ACTION ITEM ::
Search the records for "This" and copy each line that holds it.
========================================================================
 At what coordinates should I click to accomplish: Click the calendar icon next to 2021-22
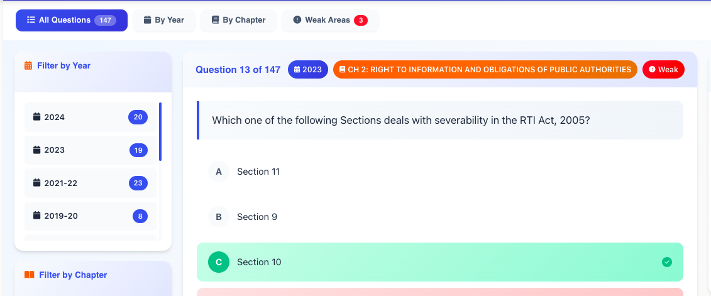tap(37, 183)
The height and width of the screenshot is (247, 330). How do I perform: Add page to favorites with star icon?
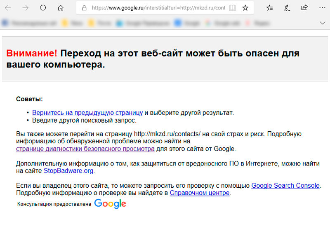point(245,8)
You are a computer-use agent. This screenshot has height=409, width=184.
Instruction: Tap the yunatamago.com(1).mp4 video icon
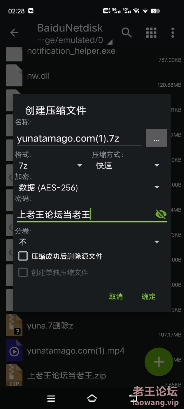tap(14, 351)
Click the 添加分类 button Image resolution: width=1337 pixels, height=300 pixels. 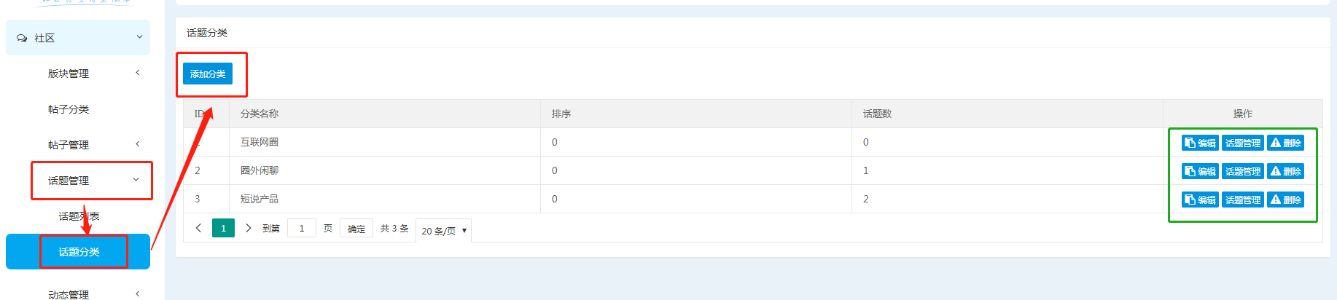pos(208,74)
========================================================================
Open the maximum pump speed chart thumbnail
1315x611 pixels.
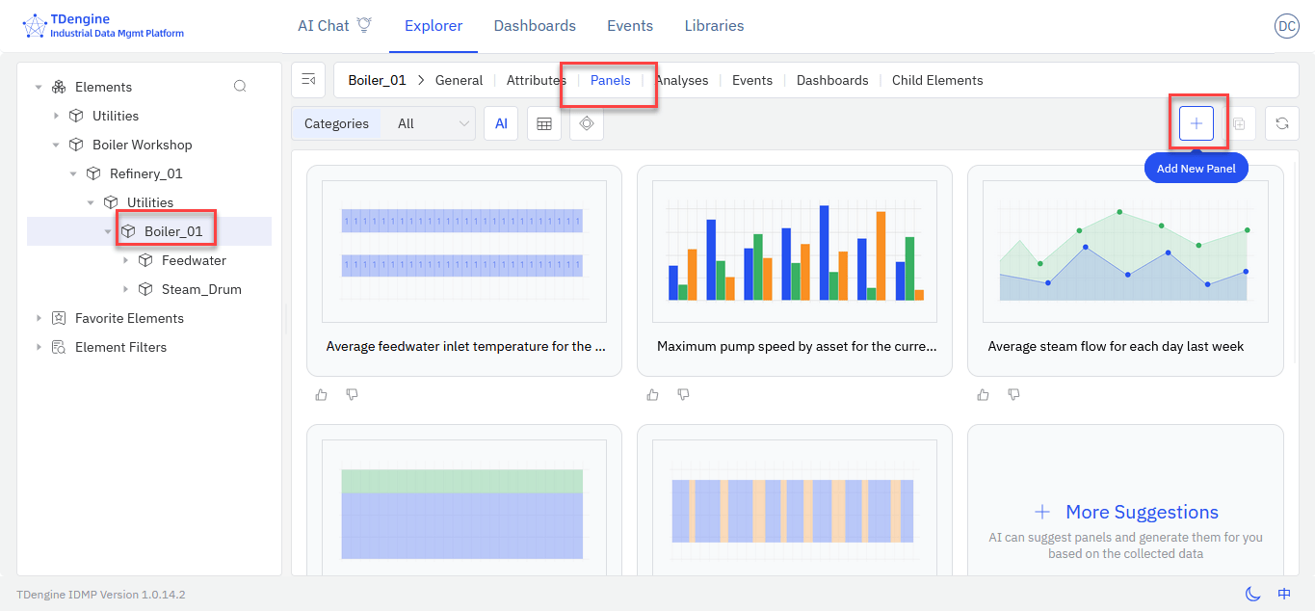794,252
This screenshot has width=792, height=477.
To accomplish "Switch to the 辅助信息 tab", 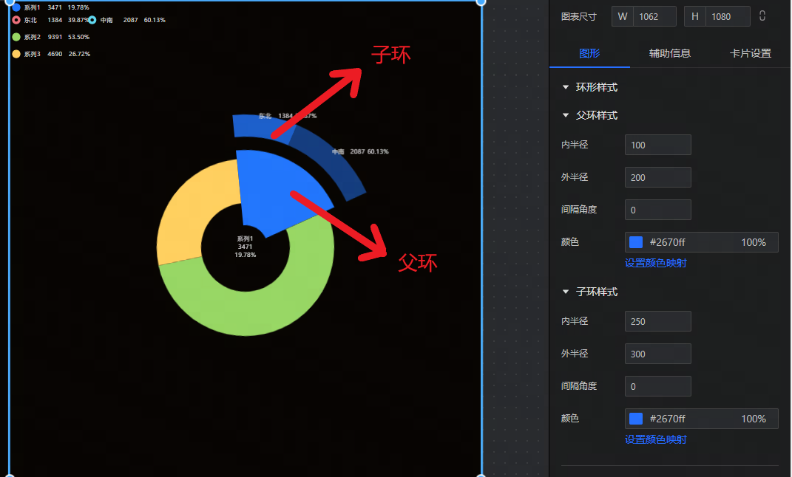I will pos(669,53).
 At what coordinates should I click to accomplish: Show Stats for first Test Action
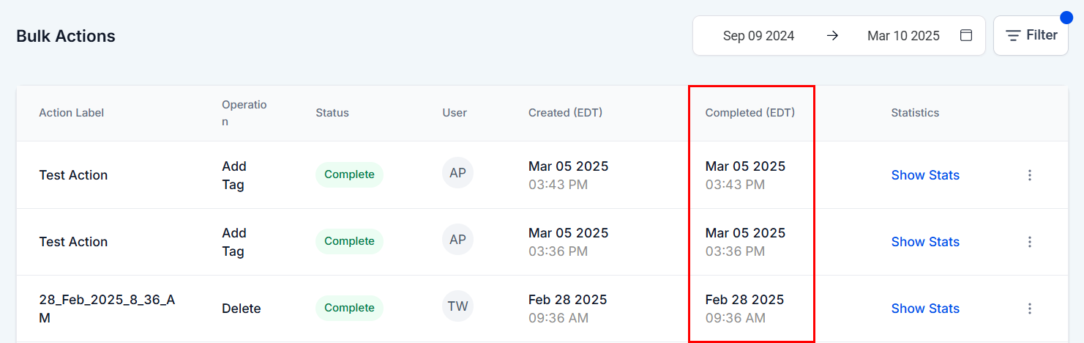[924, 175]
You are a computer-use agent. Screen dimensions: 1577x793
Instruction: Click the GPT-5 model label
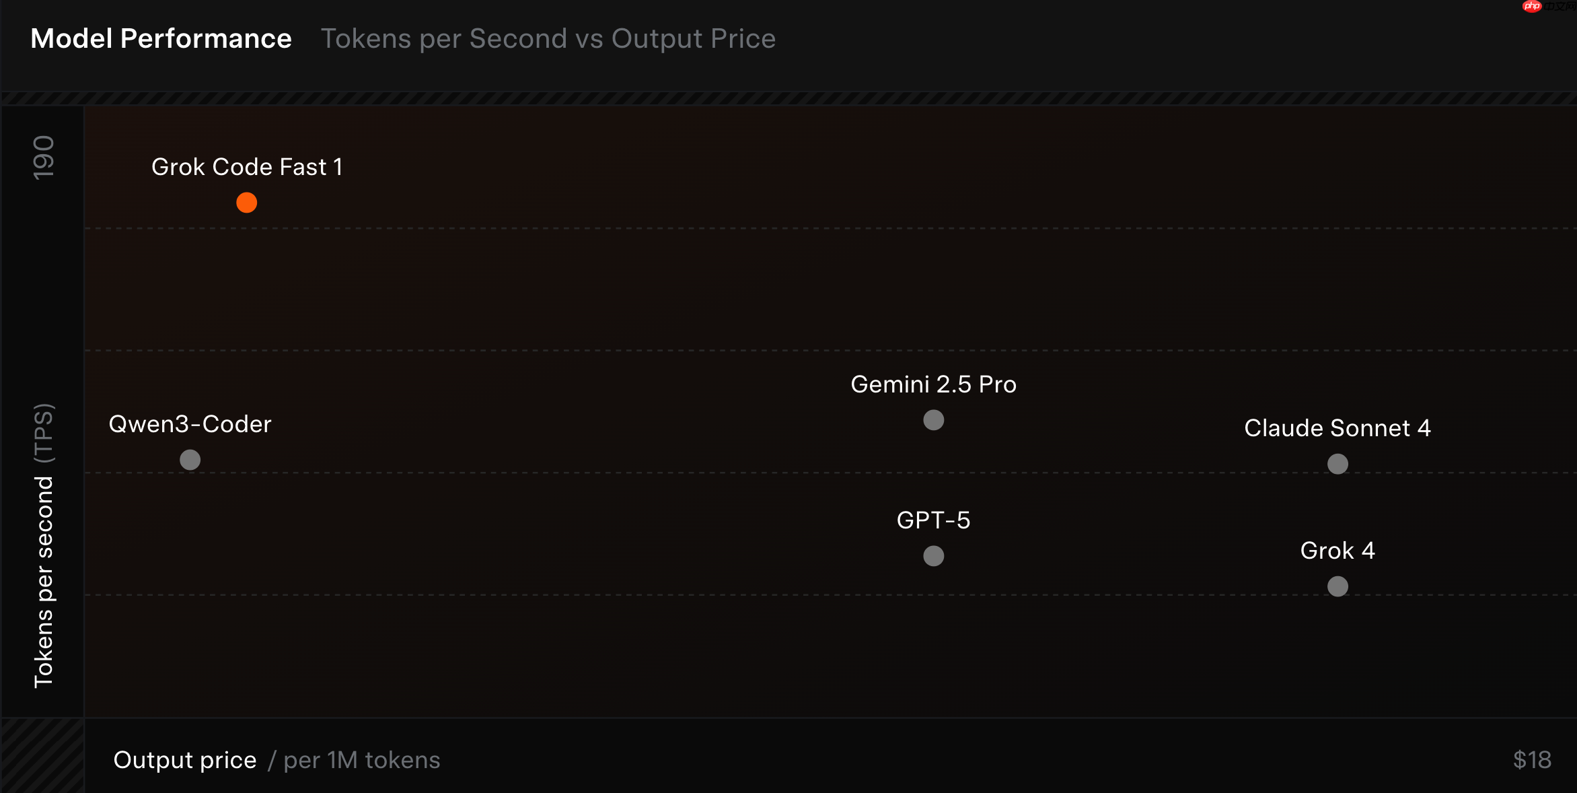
========================================================================
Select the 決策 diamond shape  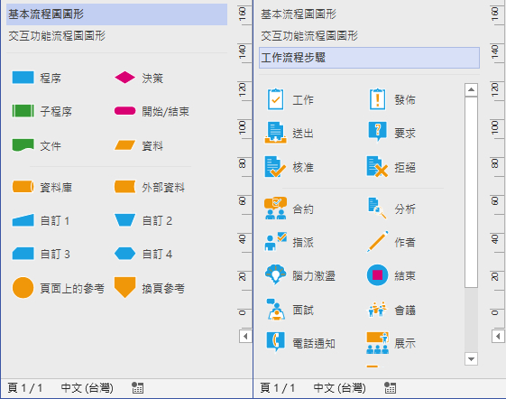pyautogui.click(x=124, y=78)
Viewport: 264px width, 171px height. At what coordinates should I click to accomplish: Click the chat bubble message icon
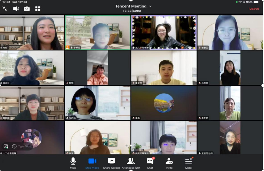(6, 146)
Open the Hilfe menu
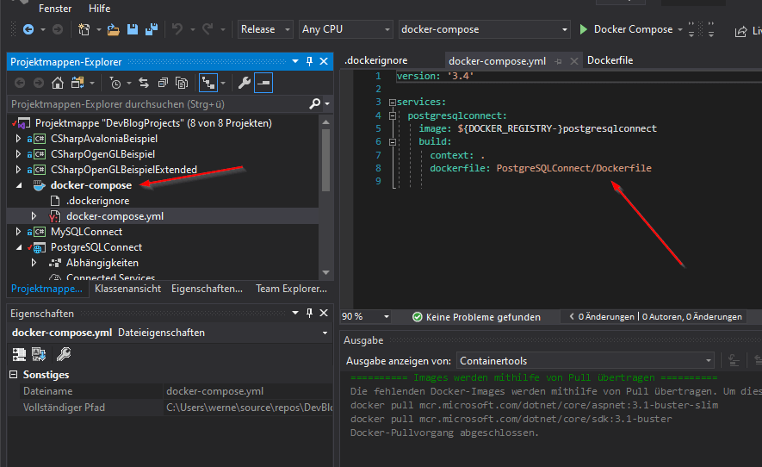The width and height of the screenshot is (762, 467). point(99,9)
========================================================================
RESPONSE ::
You are a computer-use agent. This screenshot has height=409, width=184.
This screenshot has width=792, height=477.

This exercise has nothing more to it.